WORK TO BE COMPLETED:
Below are the data; count the lines with the string "grid" in them and give that number only.

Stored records
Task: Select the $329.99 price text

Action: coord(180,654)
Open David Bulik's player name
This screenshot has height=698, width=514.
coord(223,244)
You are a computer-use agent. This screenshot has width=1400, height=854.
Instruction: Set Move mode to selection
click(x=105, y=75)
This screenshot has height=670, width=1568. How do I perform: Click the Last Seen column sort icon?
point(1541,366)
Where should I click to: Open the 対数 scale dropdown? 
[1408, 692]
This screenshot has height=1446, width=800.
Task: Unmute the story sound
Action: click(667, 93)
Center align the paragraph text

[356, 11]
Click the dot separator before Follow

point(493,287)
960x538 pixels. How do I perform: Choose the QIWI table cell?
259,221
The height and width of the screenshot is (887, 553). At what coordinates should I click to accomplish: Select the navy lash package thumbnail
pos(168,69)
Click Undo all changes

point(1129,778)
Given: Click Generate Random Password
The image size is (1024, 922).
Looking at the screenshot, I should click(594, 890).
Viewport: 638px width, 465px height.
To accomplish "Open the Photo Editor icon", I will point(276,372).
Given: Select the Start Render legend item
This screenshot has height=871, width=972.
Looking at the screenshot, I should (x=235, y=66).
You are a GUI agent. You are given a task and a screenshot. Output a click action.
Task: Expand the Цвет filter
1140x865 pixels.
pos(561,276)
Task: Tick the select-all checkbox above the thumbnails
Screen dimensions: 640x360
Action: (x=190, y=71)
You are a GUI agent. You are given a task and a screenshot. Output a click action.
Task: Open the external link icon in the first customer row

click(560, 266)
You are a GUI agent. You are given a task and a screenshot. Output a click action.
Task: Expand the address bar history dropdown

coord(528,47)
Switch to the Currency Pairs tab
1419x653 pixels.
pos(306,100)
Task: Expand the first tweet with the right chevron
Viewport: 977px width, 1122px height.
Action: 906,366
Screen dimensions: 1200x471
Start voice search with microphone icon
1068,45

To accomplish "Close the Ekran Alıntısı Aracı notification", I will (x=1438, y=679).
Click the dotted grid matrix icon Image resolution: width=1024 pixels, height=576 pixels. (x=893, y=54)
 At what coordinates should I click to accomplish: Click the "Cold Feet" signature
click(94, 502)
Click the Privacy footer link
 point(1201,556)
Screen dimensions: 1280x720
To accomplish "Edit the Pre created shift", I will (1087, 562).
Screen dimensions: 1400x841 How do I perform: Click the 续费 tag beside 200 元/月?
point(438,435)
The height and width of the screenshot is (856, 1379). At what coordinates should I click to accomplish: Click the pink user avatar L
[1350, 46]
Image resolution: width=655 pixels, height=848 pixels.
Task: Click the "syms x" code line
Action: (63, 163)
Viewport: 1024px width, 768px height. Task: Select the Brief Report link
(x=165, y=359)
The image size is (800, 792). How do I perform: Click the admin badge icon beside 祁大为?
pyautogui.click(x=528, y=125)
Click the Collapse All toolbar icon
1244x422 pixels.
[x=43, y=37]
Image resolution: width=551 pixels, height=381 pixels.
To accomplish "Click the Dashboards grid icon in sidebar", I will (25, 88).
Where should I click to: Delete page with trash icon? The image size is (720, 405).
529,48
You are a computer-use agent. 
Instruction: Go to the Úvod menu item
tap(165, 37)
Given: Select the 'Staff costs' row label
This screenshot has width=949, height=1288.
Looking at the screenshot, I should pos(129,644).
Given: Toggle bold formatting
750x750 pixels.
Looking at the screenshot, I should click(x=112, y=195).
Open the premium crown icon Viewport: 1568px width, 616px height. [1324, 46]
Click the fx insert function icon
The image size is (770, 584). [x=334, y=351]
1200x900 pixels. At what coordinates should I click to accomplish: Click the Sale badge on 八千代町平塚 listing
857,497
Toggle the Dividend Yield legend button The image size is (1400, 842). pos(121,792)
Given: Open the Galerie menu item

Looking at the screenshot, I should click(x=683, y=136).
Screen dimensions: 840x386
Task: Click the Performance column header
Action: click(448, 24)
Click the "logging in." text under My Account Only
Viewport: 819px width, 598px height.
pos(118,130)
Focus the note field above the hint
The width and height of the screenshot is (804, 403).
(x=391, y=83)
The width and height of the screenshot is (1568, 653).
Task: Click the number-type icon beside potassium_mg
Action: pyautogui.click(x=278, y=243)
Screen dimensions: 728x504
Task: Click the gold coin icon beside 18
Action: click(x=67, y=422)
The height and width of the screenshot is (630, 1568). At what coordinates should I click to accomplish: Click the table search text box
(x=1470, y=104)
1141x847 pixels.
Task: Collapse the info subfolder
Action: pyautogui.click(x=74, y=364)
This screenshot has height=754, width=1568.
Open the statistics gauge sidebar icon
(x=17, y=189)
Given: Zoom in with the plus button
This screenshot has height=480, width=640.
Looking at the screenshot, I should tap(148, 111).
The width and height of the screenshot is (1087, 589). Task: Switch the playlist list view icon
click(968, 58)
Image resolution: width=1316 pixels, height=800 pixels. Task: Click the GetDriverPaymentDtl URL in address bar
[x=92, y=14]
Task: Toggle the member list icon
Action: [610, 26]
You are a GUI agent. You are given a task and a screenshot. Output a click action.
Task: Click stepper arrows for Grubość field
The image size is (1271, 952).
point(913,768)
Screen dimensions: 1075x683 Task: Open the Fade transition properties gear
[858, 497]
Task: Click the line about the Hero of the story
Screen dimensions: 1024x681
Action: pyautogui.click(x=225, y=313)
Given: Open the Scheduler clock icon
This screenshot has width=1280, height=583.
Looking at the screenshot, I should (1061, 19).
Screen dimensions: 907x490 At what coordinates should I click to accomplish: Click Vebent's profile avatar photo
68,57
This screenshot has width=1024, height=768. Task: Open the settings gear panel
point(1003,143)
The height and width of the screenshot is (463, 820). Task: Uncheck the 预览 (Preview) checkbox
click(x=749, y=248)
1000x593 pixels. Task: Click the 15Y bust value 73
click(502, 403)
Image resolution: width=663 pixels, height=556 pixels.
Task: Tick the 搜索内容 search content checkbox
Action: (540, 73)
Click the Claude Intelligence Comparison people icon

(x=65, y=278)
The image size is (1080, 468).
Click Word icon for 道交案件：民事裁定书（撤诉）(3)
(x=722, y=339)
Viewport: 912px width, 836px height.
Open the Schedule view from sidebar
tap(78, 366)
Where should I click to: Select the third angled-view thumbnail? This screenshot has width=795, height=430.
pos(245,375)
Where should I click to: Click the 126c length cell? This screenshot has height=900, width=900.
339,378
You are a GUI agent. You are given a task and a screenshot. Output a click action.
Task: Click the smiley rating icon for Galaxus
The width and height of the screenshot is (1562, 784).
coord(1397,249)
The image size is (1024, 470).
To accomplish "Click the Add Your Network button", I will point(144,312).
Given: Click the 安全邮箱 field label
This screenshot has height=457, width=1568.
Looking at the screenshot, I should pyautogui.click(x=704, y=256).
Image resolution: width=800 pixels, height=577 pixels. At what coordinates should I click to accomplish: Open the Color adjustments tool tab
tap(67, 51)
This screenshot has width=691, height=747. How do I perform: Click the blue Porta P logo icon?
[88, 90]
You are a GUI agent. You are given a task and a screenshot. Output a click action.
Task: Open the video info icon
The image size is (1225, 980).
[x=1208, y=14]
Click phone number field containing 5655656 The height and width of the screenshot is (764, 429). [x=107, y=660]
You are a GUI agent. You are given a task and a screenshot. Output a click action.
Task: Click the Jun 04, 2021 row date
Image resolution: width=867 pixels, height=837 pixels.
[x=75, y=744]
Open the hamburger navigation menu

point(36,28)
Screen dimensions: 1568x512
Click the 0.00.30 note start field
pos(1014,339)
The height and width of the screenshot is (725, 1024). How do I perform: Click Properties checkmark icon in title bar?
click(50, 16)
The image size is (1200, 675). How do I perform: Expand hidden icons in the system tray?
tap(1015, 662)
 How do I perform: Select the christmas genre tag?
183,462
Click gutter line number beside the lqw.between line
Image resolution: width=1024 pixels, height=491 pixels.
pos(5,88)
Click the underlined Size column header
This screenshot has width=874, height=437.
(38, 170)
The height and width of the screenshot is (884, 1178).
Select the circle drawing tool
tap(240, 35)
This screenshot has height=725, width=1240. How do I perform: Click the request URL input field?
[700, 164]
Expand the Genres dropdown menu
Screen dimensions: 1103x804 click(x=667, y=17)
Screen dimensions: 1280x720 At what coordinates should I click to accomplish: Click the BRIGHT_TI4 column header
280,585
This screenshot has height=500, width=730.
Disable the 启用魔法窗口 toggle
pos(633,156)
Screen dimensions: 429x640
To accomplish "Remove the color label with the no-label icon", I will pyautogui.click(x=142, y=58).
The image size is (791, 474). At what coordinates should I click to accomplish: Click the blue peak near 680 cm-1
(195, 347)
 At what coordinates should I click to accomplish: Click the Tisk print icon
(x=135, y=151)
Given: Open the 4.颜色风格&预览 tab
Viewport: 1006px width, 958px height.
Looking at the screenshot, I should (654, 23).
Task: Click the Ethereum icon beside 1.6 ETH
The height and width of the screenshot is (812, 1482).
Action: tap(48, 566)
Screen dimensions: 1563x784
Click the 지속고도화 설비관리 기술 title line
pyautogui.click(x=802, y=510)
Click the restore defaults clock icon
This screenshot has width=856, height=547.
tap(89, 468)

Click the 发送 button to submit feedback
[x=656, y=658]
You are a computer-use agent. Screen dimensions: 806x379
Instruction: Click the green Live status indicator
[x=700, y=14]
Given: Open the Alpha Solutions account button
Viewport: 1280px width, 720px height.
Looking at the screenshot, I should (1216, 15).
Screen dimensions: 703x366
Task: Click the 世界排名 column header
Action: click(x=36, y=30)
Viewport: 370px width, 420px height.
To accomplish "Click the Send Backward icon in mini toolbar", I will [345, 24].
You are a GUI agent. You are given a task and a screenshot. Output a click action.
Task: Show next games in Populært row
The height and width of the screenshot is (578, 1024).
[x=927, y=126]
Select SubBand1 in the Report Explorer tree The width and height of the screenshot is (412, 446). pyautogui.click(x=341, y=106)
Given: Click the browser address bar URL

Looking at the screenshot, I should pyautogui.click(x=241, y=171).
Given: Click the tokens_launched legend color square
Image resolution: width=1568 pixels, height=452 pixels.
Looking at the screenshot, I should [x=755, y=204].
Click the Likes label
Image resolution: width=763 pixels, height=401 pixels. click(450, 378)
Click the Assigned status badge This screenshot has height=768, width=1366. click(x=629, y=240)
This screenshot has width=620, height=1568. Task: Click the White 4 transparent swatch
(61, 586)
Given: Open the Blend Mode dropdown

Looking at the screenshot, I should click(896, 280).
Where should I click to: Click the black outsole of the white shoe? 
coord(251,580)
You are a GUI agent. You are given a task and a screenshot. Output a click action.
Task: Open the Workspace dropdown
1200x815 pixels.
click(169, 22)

SOLUTION TO THIS TASK:
2